**PROBLEM**
Your reply should be the following data, copied exactly.

--

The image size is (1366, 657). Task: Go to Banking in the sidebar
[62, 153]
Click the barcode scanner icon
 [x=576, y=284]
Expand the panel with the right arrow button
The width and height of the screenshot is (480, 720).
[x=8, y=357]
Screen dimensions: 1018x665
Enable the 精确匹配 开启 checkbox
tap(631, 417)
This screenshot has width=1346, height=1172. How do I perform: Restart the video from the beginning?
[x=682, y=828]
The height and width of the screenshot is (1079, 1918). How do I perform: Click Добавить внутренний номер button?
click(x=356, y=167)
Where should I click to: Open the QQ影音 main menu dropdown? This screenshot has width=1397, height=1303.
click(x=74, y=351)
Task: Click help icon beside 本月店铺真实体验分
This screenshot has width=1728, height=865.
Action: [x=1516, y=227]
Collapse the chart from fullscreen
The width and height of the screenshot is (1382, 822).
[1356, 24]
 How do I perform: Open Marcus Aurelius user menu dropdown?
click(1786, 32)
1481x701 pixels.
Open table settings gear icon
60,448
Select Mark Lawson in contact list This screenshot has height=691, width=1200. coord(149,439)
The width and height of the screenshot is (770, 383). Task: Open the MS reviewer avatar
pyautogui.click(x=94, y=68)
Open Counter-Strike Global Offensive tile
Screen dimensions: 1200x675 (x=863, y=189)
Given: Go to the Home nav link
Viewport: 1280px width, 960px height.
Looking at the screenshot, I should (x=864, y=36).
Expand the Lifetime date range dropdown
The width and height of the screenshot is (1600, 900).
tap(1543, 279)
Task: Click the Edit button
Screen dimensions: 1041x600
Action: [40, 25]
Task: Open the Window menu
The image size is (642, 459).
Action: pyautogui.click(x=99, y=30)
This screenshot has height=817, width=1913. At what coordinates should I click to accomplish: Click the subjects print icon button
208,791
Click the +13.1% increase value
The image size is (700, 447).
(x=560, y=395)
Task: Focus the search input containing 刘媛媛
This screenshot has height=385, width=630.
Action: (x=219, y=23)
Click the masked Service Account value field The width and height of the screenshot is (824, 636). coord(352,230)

--

**ANSWER TO THIS PROBLEM**
The image size is (1366, 657). Task: Go to Banking in the sidebar
[62, 153]
Click the barcode scanner icon
 [x=576, y=284]
Expand the panel with the right arrow button
The width and height of the screenshot is (480, 720).
[x=8, y=357]
Screen dimensions: 1018x665
Enable the 精确匹配 开启 checkbox
tap(631, 417)
This screenshot has width=1346, height=1172. How do I perform: Restart the video from the beginning?
[x=682, y=828]
The height and width of the screenshot is (1079, 1918). How do I perform: Click Добавить внутренний номер button?
click(x=356, y=167)
Where should I click to: Open the QQ影音 main menu dropdown? This screenshot has width=1397, height=1303.
click(x=74, y=351)
Task: Click help icon beside 本月店铺真实体验分
This screenshot has width=1728, height=865.
Action: [x=1516, y=227]
Collapse the chart from fullscreen
The width and height of the screenshot is (1382, 822).
[1356, 24]
 How do I perform: Open Marcus Aurelius user menu dropdown?
click(1786, 32)
1481x701 pixels.
Open table settings gear icon
60,448
Select Mark Lawson in contact list This screenshot has height=691, width=1200. coord(149,439)
The width and height of the screenshot is (770, 383). Task: Open the MS reviewer avatar
pyautogui.click(x=94, y=68)
Open Counter-Strike Global Offensive tile
Screen dimensions: 1200x675 (x=863, y=189)
Given: Go to the Home nav link
Viewport: 1280px width, 960px height.
Looking at the screenshot, I should (x=864, y=36).
Expand the Lifetime date range dropdown
The width and height of the screenshot is (1600, 900).
tap(1543, 279)
Task: Click the Edit button
Screen dimensions: 1041x600
Action: [40, 25]
Task: Open the Window menu
The image size is (642, 459).
Action: pyautogui.click(x=99, y=30)
This screenshot has height=817, width=1913. At what coordinates should I click to accomplish: Click the subjects print icon button
208,791
Click the +13.1% increase value
The image size is (700, 447).
(x=560, y=395)
Task: Focus the search input containing 刘媛媛
This screenshot has height=385, width=630.
Action: (x=219, y=23)
Click the masked Service Account value field The width and height of the screenshot is (824, 636). coord(352,230)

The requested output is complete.